Reading Log (Audiobook Listening Log?): Amy Poehler’s Yes, Please

Celebrity bios are often vacuous, ghostwritten appeals to the voyeuristic spirit of Western civilization as a whole. Amy Poehler’s is not ghost written. I gave the book a shot since I was a big fan of Saturday Night Live during the 2008 presidential election; the writers and performers were both at their creative peak and supplied with plenty of comical material. Poehler is a great comedian and a talented sketch writer, but these skills do not extend to her prose or ability to construct a compelling narrative.

I gave this book a try -somewhat against my better judgement- because:

  1. I need to make sure I’m not always reading just literary fiction, and
  2. The audiobook version seemed to be an interesting experiment of sorts, with a huge and impressive voice cast that even included Poehler’s parents.

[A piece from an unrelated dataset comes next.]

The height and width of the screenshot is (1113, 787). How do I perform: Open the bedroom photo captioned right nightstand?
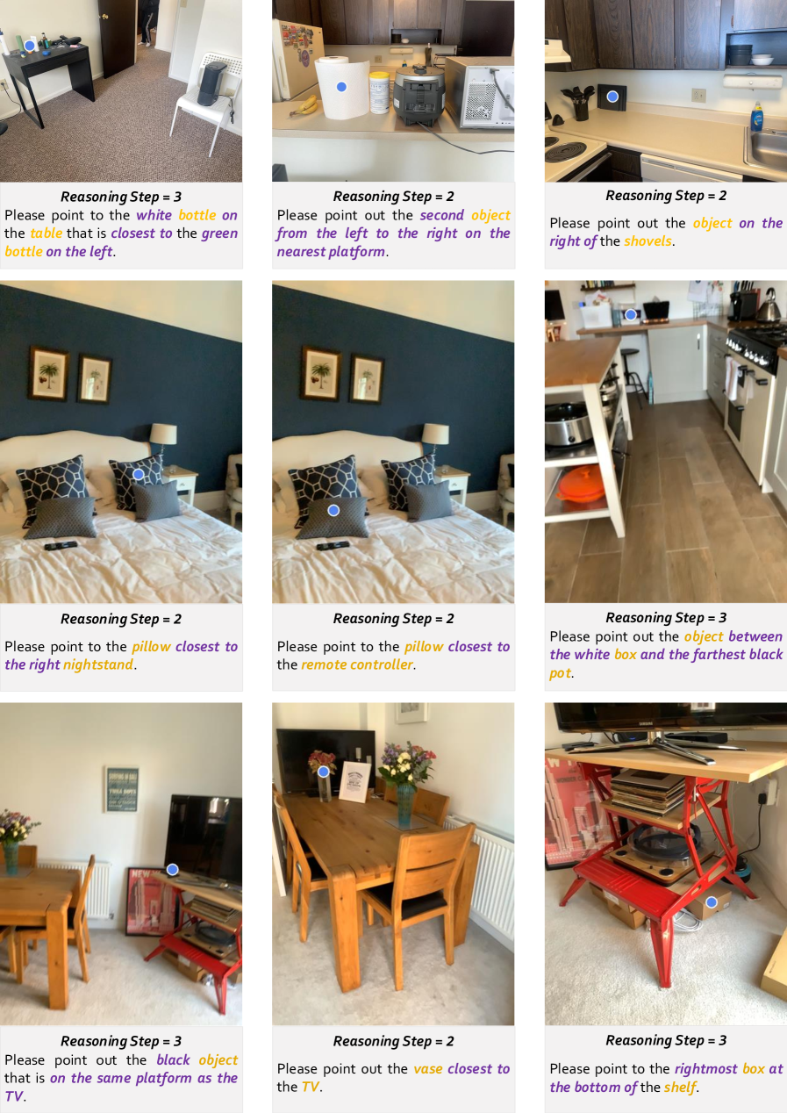[x=121, y=442]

As longtime readers know, I’m a consummate podcast fiend and a great lover of standup comedy. I’ve also listened to dozens of audiobooks, and the idea of these forms coalescing into something new is extremely appealing. The closing chapter of the book (“The Robots Will Kill Us All”) is read in front of a live audience and is immeasurably superior to the rest of the book but I don’t believe that Pohler became a better or more interesting writer at the very end. A veteran of crowds, she not only gets them completely in her corner, she feeds off them, injecting adrenaline into the heart of what she’s reading. It stops becoming a static form and becomes participative, transporting the listener into that live experience.

The sterile reading of the rest of the book leaves much to  be desired. The idea of a 15-hour audiobook being recorded live is insane, I’m aware. At the same time, I’d rather ditch the celebrity voice cameos and listen to what a performer like Poehler could manage over a series of live readings in front of an engaged audience. Literary fiction might play with the form of the written word, but technology makes other kinds of experimentation possible, and audiobooks are ripe with untapped potential.

Recommendation: Skip it. Really. Maaaybe listen to the last chapter if you want, but skip everything else.